Stored data
□ □ □
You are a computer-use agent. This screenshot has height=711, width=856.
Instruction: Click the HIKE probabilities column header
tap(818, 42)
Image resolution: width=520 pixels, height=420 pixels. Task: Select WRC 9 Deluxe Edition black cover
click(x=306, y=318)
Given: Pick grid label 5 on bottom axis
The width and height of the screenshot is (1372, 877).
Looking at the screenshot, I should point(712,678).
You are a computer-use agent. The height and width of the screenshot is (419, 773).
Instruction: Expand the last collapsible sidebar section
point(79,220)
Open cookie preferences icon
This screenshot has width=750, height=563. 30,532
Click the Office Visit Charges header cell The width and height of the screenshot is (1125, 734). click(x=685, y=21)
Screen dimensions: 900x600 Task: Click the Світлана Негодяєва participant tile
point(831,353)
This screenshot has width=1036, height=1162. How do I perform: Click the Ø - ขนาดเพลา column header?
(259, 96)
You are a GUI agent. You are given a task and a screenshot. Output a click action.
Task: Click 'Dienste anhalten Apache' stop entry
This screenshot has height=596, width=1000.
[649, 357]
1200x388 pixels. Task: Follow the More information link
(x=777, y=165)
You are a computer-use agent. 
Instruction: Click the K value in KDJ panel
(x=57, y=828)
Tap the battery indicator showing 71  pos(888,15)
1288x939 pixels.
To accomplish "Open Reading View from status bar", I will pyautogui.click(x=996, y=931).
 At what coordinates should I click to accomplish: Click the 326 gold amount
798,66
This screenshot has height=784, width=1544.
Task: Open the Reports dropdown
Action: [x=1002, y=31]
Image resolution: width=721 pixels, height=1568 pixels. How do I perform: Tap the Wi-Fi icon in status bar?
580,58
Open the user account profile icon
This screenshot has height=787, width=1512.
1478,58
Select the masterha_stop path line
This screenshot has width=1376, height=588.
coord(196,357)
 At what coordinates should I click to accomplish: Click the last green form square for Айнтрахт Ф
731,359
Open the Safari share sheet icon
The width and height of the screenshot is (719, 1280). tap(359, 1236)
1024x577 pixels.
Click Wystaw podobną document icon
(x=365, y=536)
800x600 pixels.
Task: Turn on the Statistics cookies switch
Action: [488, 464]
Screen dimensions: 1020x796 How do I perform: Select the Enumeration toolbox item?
□ □ □
## Exercise details
The answer must consist of each line from the entries that contains the string "computer".

## Solution to the problem
You are a computer-use agent. This screenshot has height=711, width=856.
You are a computer-use agent. The height and width of the screenshot is (419, 773).
You are a computer-use agent. 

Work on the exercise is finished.